Beginning with the first line of the data below, set down each line exactly through the line that contains "Open Notifications bell".

(Collected data entries)

- Opening Delimiter -

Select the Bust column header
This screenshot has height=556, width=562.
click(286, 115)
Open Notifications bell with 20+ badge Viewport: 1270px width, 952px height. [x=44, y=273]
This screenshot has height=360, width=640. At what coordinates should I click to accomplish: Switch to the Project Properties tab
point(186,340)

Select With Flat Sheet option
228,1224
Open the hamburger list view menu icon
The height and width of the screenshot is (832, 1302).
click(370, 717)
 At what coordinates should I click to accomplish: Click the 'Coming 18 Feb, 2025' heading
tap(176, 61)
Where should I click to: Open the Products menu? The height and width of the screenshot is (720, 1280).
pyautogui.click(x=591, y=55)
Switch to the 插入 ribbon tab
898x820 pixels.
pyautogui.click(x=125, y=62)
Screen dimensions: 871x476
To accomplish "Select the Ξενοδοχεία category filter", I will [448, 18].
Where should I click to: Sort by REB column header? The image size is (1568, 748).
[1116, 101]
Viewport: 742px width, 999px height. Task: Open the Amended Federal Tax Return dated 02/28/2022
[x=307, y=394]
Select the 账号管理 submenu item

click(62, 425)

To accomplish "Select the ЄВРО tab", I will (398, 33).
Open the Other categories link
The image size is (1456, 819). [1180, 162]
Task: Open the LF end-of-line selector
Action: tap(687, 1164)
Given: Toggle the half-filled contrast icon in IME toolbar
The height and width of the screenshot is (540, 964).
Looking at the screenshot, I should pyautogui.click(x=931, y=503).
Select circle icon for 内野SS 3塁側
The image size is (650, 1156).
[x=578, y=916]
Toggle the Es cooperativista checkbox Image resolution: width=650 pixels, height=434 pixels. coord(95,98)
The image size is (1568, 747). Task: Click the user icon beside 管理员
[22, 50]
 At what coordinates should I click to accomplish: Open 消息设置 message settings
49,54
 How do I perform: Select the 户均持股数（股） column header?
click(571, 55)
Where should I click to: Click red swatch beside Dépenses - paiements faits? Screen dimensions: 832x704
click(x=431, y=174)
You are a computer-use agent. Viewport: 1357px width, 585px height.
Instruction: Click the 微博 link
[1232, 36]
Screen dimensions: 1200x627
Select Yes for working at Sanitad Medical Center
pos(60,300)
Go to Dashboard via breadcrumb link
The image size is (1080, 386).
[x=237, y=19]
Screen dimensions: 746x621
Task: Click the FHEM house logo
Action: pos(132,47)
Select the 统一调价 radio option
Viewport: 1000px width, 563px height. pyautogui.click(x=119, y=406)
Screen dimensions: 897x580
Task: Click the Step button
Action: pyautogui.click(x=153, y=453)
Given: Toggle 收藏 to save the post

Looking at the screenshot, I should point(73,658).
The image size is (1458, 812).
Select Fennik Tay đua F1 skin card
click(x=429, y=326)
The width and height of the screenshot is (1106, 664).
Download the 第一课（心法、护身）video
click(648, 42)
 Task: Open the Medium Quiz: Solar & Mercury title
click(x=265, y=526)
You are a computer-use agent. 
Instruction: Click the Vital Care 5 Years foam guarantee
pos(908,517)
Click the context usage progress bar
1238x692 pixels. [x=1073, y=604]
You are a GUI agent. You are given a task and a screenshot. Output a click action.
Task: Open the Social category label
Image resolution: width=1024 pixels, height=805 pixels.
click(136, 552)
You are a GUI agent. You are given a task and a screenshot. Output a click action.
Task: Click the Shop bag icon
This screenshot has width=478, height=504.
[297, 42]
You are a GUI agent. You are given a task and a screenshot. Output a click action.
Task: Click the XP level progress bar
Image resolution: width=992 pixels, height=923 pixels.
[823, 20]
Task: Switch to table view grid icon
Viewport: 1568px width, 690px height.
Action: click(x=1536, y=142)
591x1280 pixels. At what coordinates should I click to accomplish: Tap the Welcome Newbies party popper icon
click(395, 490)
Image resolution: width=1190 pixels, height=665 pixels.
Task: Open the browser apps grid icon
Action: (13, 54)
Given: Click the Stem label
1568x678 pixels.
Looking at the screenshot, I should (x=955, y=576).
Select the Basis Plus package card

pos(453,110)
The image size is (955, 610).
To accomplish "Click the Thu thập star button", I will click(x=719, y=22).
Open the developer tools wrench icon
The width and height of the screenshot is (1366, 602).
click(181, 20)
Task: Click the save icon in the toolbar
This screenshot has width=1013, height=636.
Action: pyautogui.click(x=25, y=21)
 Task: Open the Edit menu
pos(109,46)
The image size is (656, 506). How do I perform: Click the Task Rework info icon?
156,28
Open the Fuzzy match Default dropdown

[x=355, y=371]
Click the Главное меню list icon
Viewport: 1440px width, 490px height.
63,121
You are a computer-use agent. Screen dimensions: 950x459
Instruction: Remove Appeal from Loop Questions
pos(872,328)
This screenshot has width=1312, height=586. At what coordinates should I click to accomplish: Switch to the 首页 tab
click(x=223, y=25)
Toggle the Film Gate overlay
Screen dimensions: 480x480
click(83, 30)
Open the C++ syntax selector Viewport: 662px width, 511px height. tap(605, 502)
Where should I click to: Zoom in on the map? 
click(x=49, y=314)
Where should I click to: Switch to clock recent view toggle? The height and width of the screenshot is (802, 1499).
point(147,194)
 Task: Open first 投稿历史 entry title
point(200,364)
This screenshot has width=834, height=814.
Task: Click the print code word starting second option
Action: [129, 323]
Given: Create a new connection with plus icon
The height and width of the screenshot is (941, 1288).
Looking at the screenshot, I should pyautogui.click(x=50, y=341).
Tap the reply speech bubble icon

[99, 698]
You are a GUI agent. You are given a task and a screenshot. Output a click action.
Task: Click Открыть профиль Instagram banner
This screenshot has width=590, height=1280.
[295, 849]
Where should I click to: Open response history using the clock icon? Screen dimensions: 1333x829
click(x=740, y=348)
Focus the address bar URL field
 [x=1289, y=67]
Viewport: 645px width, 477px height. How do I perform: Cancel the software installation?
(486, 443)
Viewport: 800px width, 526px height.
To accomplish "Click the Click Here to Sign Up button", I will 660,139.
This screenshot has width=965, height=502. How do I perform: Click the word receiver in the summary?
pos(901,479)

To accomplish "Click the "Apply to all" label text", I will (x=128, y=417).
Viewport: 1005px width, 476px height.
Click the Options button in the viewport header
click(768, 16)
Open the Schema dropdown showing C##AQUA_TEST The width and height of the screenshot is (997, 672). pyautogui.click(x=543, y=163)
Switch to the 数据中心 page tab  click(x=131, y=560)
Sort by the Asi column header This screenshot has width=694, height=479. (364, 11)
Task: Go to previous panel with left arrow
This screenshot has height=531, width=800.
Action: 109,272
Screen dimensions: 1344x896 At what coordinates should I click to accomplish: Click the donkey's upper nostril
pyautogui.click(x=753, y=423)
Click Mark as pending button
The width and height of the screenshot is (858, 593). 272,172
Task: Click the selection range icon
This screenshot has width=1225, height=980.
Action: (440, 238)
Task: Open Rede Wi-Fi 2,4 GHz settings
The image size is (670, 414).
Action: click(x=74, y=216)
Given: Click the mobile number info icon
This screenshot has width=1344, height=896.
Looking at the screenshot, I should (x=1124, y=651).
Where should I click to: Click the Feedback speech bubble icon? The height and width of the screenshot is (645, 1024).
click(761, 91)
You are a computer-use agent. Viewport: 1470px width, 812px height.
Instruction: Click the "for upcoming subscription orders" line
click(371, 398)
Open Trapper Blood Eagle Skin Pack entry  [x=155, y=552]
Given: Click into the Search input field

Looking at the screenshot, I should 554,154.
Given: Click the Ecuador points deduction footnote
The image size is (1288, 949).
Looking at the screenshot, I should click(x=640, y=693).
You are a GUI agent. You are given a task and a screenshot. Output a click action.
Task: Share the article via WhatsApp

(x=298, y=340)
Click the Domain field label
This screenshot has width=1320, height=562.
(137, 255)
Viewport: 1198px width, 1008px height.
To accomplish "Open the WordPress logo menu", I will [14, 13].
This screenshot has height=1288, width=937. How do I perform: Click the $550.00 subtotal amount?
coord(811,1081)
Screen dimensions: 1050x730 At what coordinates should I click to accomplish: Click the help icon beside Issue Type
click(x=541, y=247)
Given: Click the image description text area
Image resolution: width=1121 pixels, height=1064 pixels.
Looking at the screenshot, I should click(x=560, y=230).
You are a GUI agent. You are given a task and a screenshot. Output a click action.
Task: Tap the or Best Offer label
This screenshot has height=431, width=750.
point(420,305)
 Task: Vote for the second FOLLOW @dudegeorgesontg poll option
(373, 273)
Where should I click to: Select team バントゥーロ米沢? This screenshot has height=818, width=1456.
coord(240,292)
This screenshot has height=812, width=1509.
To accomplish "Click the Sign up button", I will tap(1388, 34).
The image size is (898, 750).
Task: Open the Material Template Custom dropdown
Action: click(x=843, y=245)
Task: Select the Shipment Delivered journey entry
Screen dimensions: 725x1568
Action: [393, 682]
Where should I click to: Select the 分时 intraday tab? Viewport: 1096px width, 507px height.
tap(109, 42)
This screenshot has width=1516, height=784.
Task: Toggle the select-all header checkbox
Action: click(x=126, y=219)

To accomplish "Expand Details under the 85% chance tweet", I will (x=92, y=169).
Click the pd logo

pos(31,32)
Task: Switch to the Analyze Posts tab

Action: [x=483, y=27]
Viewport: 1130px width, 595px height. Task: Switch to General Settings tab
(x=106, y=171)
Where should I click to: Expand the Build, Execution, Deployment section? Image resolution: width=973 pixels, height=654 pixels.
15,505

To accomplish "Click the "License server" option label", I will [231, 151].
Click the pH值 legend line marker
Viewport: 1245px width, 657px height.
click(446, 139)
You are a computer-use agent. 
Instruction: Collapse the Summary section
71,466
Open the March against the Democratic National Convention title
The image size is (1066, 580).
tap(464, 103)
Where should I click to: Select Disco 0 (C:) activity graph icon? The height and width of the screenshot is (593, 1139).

- Closing Delimiter -

> _Answer space_
Select the Bust column header
This screenshot has height=556, width=562.
click(286, 115)
Open Notifications bell with 20+ badge Viewport: 1270px width, 952px height. [x=44, y=273]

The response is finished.